We now understand the data enough to make a function to parse through it for patterns.The SearchNameFunction takes a primary argument of the name and a secondary optional argument of the type of name you are submitting. If you don' t specify this option it will assume you are search by the person' s "Full" name. You can specify to search by either "Last" or "First" names as well.

SearchNameFunction[name_, type_: "Full"] :=
 Module[{positions, names},
  (
   Which[
        type == "Full",
        names = fullNames
    ,
        type == "First",
        names = firstNames
    ,
        type == "Last",
        names = lastNames
    ];
   positions = Flatten@Position[names, name];
   data[#] &@positions
   )
  ]
SearchNameFunction["Ruta", "Last"]

results of searching for last name Ruta

Search a user by their full name name - notice we don' t need to specify the type of the name for this method

SearchNameFunction["Art Venere"]

results of searching by the users full name

Create a FormFunction that takes in the name as a string from the form and passes it to the SearchNameFunction[]

form = FormFunction[{"name" -> "String"}, 
   SearchNameFunction[#name] &];

Run the form[] function and input the name you would like to search

form[]

Now I will go about visualizing the data meaningfully.
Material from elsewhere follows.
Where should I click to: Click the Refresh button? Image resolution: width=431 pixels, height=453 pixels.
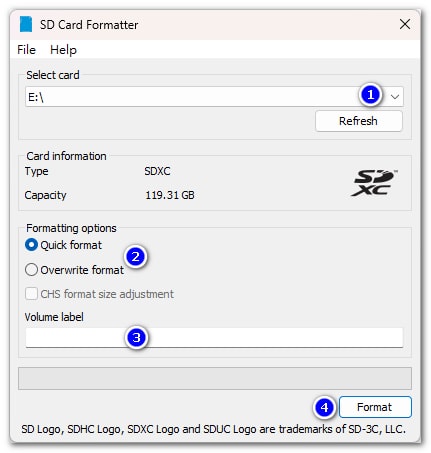tap(359, 121)
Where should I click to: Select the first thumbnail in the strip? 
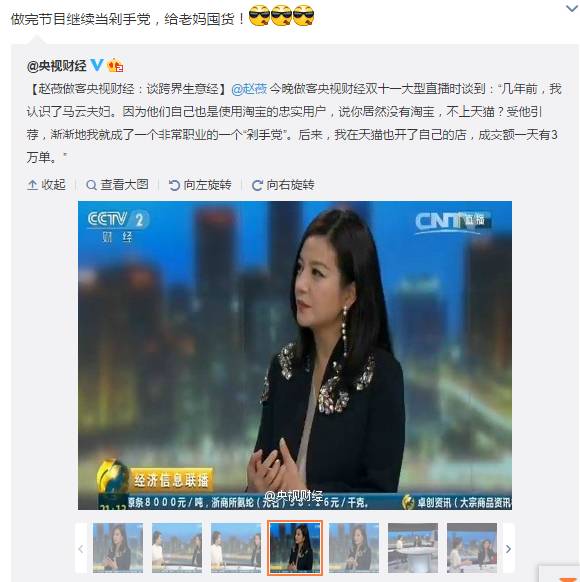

I tried using the exact addresses but Mathematica didnt like the interpreter for that very much so I instead opted to use cities and zip codes.The only real issue I had when parsing the information given in the excel file was that a lot of the cities and zip codes were missing or corrupted. In order to make a working prototype that would effectively parse ALL users I decided on making a hierarchy where we would use whatever their location. This seemed to work well enough for the application in question.

This function takes a location input as either zip code or a city and plots points for every entry within a 100 mile radius of the location. This range can be changed as an optional variable but is automatically set to 100.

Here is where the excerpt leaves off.